According to the one-year follow up from the ORION-1 Trial, treatment with inclisiran helped in durable reduction in LDL-C over 1 year. The study is published in the journal JAMA Cardiology.
Statins are the first-choice treatment across all lipid guidelines for lowering low-density lipoprotein cholesterol (LDL-C). Many patients till fail to achieve the required lipid-lowering (for the prevention of cardiovascular disease) with a statin and require additional therapies that places an additional medication burden on the patients and also leads to lower compliance with therapeutic regimens. Additional lipid-lowering therapies can range from small molecules, such as ezetimibe, which require daily dosing or monoclonal antibodies that require a twice to the once-monthly dosing regimen. Furthermore, it was seen that with small molecules that require daily dosing, adherence is associated consistently with outcomes.
Inclisiran is an investigational small interfering RNA that inhibits proprotein convertase subtilisin/Kexin type 9 (PCSK9) synthesis in the liver and has a long duration of action, which may offer a convenient dosing regimen for patients who require significant LDL-C lowering.
Kausik K. Ray, Imperial College London, London, England, and colleagues determined whether inclisiran reduces mean LDL-C exposure with an infrequent dosing regimen.

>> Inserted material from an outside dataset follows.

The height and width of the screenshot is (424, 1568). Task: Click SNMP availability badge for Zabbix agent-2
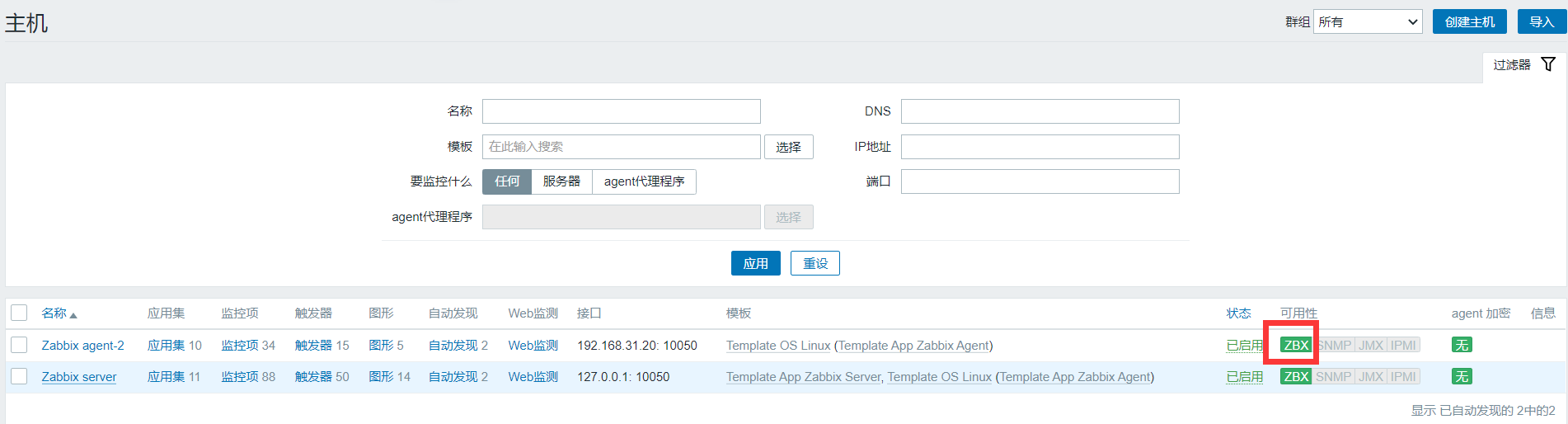point(1334,346)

The study involved 501 participants (65% were men, mean age was 63 years, 6% had familial hypercholesterolemia, and 69% had established ASCVD) with elevated LDL-C despite maximally tolerated statin therapy. The participants were then followed up monthly for LDL-C levels and proprotein convertase subtilisin-Kexin type 9 (PCSK9) measurements, as well as safety until their LDL-C levels, had returned to within 20% of their change from baseline (maximum 360 days). Data were analyzed between January 11, 2016, and June 7, 2017. Baseline LDL-C was 128 mg/dL among 501 randomized participants.
Key findings include:
- The percentage of participants who were followed up to day 360 because their LDL-C levels had not returned to within 20% of their change from baseline ranged from 48.3% to 65.0% for those receiving a single dose and between 55.9% and 83.1% of those receiving 2 doses, with similar effects observed for PCSK9.

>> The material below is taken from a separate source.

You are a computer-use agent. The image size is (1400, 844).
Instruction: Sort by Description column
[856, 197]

- Time-averaged reduction in LDL-C levels over 1 year after a single dose ranged from 29.5% to 38.7% and from 29.9% to 46.4% for those who received 2 doses.
- The 2-dose 300-mg regimen produced the highest proportion of responders at day 360 and the greatest mean reduction in LDL-C over 1 year.
- Incidence of adverse events was similar through to 1 year.
Also Read: Novel PCSK9 inhibitor, Inclisiran causes significant reduction of atherogenic lipoprotein
"Through potent and durable lowering of LDL-C with a twice-a-year dosing regimen, inclisiran could offer a sustained lipid-lowering therapeutic option in the future," concluded the authors.
"With the introduction of long-acting injectable LDL-C lowering drugs, such as inclisiran, the worlds of vaccines and statins are about to collide. This has great potential
from therapeutic standpoints of ASCVD prevention, but has at least as large of a potential to grow substantial concerns," Maarten J. G. Leening, C–University Medical Center Rotterdam, Rotterdam, the Netherland, wrote in an accompanying editorial.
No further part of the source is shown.